Dataset content:
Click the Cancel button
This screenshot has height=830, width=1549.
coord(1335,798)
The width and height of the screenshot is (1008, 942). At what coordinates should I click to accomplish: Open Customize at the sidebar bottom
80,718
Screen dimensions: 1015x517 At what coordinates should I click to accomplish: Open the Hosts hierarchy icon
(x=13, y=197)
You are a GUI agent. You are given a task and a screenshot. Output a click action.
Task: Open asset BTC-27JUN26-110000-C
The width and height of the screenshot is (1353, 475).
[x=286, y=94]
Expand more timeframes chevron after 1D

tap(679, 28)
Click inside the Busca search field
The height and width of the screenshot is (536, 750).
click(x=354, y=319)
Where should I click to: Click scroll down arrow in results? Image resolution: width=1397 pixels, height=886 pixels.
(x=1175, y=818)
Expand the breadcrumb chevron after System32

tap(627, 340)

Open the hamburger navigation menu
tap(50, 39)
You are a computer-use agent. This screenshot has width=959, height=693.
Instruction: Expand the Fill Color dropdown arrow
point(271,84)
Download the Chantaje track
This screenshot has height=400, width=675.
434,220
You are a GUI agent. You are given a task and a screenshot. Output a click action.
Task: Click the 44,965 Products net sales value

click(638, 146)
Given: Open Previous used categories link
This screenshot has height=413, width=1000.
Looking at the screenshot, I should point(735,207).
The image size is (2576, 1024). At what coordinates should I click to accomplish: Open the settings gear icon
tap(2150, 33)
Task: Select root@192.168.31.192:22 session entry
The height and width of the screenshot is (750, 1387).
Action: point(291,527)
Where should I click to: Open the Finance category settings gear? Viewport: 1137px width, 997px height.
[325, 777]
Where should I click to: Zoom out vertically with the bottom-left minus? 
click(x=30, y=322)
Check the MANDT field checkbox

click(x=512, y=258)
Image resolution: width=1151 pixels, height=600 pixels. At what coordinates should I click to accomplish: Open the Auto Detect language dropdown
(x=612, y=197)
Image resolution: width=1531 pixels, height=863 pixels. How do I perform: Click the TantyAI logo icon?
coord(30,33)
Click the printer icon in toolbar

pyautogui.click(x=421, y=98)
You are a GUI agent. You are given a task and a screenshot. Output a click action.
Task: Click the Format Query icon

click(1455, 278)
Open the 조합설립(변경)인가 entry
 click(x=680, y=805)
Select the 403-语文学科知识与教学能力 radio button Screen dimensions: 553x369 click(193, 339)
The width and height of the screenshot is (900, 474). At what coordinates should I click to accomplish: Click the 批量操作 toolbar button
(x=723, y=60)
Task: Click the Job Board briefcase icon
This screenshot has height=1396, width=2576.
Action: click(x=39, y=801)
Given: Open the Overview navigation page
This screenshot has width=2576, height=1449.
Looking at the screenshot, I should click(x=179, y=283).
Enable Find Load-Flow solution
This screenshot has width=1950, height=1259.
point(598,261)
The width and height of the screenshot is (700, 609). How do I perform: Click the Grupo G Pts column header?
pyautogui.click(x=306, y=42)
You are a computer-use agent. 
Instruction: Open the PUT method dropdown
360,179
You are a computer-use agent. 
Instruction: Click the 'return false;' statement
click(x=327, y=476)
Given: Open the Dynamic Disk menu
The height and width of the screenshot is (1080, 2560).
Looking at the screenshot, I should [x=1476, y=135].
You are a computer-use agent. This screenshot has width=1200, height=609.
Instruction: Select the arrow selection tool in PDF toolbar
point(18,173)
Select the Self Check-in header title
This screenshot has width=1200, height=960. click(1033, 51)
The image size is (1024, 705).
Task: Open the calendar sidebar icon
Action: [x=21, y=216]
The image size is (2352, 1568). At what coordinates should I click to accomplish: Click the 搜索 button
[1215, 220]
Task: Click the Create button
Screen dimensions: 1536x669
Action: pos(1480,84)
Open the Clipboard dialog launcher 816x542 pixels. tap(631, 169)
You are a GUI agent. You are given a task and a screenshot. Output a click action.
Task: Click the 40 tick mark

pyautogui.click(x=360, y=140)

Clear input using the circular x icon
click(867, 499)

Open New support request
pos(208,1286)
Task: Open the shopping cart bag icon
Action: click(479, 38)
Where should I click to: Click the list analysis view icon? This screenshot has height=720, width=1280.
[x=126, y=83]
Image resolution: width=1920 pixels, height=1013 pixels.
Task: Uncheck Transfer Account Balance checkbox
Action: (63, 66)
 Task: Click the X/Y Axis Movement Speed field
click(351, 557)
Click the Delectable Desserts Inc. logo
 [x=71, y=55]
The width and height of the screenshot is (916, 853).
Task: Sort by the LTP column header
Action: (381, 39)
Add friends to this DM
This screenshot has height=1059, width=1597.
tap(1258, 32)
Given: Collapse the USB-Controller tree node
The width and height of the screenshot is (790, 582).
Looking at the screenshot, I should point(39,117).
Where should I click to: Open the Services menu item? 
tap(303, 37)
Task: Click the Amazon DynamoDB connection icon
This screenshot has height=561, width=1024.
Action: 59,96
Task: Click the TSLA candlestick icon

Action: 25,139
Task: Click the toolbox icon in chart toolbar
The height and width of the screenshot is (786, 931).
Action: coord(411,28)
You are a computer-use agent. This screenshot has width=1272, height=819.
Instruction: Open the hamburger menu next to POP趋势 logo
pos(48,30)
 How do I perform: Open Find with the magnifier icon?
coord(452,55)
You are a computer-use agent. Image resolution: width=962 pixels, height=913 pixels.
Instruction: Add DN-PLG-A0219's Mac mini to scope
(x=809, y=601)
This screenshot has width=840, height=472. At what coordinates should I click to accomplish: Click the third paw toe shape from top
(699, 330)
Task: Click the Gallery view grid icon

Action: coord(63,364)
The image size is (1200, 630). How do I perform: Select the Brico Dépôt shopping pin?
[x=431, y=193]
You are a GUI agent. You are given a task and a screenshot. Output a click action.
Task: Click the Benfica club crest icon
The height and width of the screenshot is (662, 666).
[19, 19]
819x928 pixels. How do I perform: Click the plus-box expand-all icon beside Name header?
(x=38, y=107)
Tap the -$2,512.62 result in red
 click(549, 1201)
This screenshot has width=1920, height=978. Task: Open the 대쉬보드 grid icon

Job: Reproduce the records word for word, covering the stretch from the line containing "Image resolution: width=1531" through the line containing "click(x=327, y=476)".

Right answer:
Image resolution: width=1531 pixels, height=863 pixels. How do I perform: Click the TantyAI logo icon?
coord(30,33)
Click the printer icon in toolbar

pyautogui.click(x=421, y=98)
You are a GUI agent. You are given a task and a screenshot. Output a click action.
Task: Click the Format Query icon

click(1455, 278)
Open the 조합설립(변경)인가 entry
 click(x=680, y=805)
Select the 403-语文学科知识与教学能力 radio button Screen dimensions: 553x369 click(193, 339)
The width and height of the screenshot is (900, 474). At what coordinates should I click to accomplish: Click the 批量操作 toolbar button
(x=723, y=60)
Task: Click the Job Board briefcase icon
This screenshot has height=1396, width=2576.
Action: click(x=39, y=801)
Given: Open the Overview navigation page
This screenshot has width=2576, height=1449.
Looking at the screenshot, I should click(x=179, y=283).
Enable Find Load-Flow solution
This screenshot has width=1950, height=1259.
point(598,261)
The width and height of the screenshot is (700, 609). How do I perform: Click the Grupo G Pts column header?
pyautogui.click(x=306, y=42)
You are a computer-use agent. 
Instruction: Open the PUT method dropdown
360,179
You are a computer-use agent. 
Instruction: Click the 'return false;' statement
click(x=327, y=476)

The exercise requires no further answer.